Senior Application Security Engineer - DevSecOps (3-5 yrs)

Eligibility Criteria :

Years of Experience : 3 to 5 years on software application security.

Educational Qualification : Bachelor's degree in engineering.

Job Summary :

We are seeking a skilled and dedicated Software Application Security Engineer to join our team.

The ideal candidate will be responsible for ensuring the security of our software applications by identifying vulnerabilities, implementing security measures, and continuously monitoring for potential threats.

This role requires a deep understanding of security protocols, software development, and the ability to work collaboratively with development teams to integrate security best practices throughout the software development lifecycle.

Primary Responsibilities :

- Develop sandboxes or build environment to build the code with latest patches or library references.

- Conduct security assessments and high-level library or references review to identify vulnerabilities.

- Develop and implement security measures and CI tools like SonarQube / Blackduck to protect software applications.

- Collaborate with development teams to integrate security best practices.

- Interact with QA team to automate the testing of applications with minor fixes and upgrades.

Mandatory Skills :

- Experience with DevSecOps practices.

- Familiarity with Information/Application security, regulatory requirements and compliance standards.

- Experience in using DevOps tools including JIRA, Source Control tools like Bit-Bucket, Git, Azure-repo, Quality scanning tools like SonarQube, Vulnerability scan tools like Black-duck etc.

- Experience in using build management tools like Jenkins, MS Build etc. and CICD / Devops pipeline creation and maintenance.

- Experience in dealing with open-source libraries and vulnerable versions and upgrade plan.

- Experience in identifying and implementing replacements for outdated/vulnerable open-source libraries, DLLs, software technology versions etc.

- Experience with both Windows and Linux OS and their commands.

- Experience with VM-ware or any other hypervisors and deploy application in them.

- Basic knowledge of programming languages like C, C++, Python, Java and C# to the extent of compiling them, creating builds, identifying compilation/build issues, validating successful builds.

- Awareness of Testing practices followed and working in collaboration with testing team.

Desirable Skills :

Proficiency in Security Tools : Familiarity with tools like OWASP, SAST (Static Application Security Testing), DAST (Dynamic Application Security Testing), and vulnerability scanners.

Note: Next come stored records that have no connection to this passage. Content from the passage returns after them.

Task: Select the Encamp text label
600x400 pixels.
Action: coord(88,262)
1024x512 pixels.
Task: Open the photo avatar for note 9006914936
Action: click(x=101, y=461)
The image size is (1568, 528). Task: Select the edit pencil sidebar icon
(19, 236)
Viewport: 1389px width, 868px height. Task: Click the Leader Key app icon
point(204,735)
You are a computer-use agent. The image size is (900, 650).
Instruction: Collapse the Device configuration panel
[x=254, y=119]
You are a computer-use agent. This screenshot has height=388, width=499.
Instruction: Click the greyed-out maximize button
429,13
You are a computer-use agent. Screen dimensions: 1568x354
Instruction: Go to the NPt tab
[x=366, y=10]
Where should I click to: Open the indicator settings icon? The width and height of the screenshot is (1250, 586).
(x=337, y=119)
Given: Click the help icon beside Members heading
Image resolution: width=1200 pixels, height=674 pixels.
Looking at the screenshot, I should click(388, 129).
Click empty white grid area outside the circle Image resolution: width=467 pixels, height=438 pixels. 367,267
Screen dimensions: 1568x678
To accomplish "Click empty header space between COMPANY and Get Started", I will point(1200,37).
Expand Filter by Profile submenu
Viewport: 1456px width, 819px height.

Security Frameworks and Standards : Knowledge of security frameworks like NIST, ISO 27001, and compliance standards such as GDPR, HIPAA.

Penetration Testing : Ability to conduct penetration tests to identify and exploit vulnerabilities in applications.

Communication and Collaboration : Strong ability to communicate security concepts to nontechnical stakeholders and work collaboratively with development teams.

Continuous Learning : Staying updated with the latest security trends, threats, and technologies.

Certifications : Relevant certifications such as CISSP, CEH, OSCP, or similar can be advantageous.